Supporting people to live healthier lives
People told us they were supported to remain active and healthy. Relatives confirmed people were supported to access to the support they needed, and this achieved positive outcomes. One relative said, “[My family member] dopes keep fit every Friday morning.” People also confirmed they were supported to access healthcare services and professionals when needed. One relative said, “Doctor, district nurses, chiropodist, optician go in regularly.”
Records we saw showed staff supported people to manage their health conditions whilst respecting people’s choices and rights. They worked in partnership with other professionals to support people, such as the district nurses. They described changes in people’s well being that they would seek support from the appropriate healthcare professionals. Staff told us people were supported with food and drink regularly throughout the day. Staff told us there was good teamwork with the hospitality staff, who would highlight anyone who may not be drinking as well as usual. This helped to make sure all staff were aware of people’s needs and able to offer timely support.
Staff worked closely with local community health services and were able to access advice and guidance promptly. They had weekly reviews with their GP surgery, which enabled them to get support from a range of healthcare professionals who would visit the home. For example, physiotherapists, occupational therapists and specialist nurses. The provider’s systems and processes helped staff to identify and respond to changes in people’s health and well being in a timely way.
Monitoring and improving outcomes
Staff worked with people to monitor and improve their health and well-being. One person’s relative told us of marked improvement in their loved one’s health since moving to the home. Another relative said, “[My family member] is looked after well by all the staff, they are lovely with her.”
Staff told us of a range of areas they monitored to ensure people’s health and wellbeing. This was based on people’s individual needs and included areas such as risks in people’s nutrition and hydration, and skin integrity. Staff and managers also explained there were positive relationships between the home and staff at the GP surgery, who they worked with to monitor and improve people’s health outcomes.
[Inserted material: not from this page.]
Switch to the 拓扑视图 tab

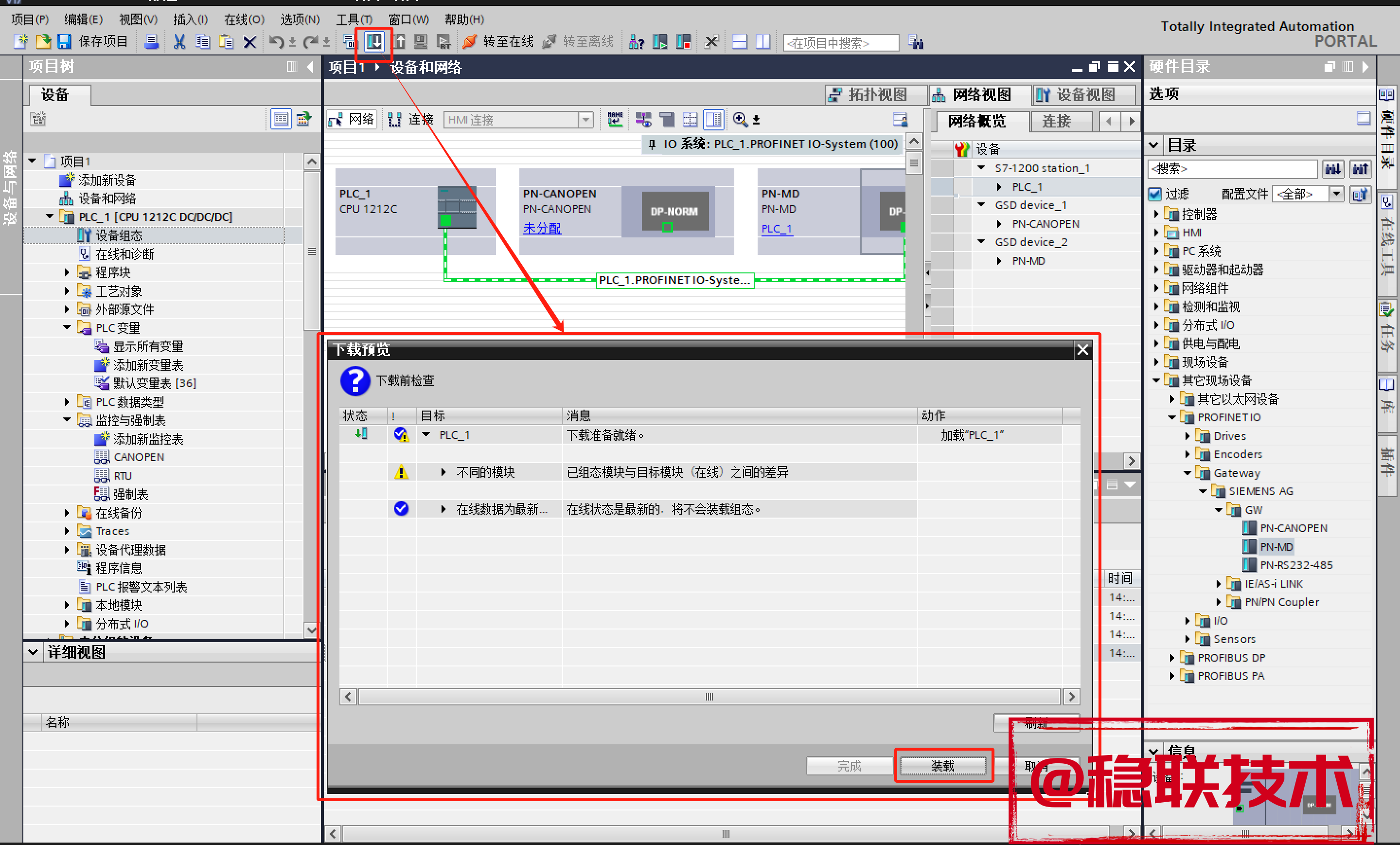[869, 95]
There were processes in place to monitor people’s wellbeing and the care people received. This included discussion with people and those close to them and reviews of people’s care records.
Consent to care and treatment
People told us they were involved in decisions around their care. We saw staff ask people for their permission before carrying out tasks to support them and people were comfortable and relaxed with the staff attending them.
Staff received training in the area of mental capacity and demonstrated a good understanding of supporting people to make informed decisions. They understood that people may need time to consider their decisions, and were entitled to change their mind. We saw that where people did not have capacity to make a particular decision, this had been recorded and decisions had been made in their best interests.
Records showed people provided consent in relation to their care and treatment where they had the capacity to do so. Where people living at the service were unable to make their own decisions, records of best interest meetings and specific decisions were in place. People were enabled to access support from independent advocates.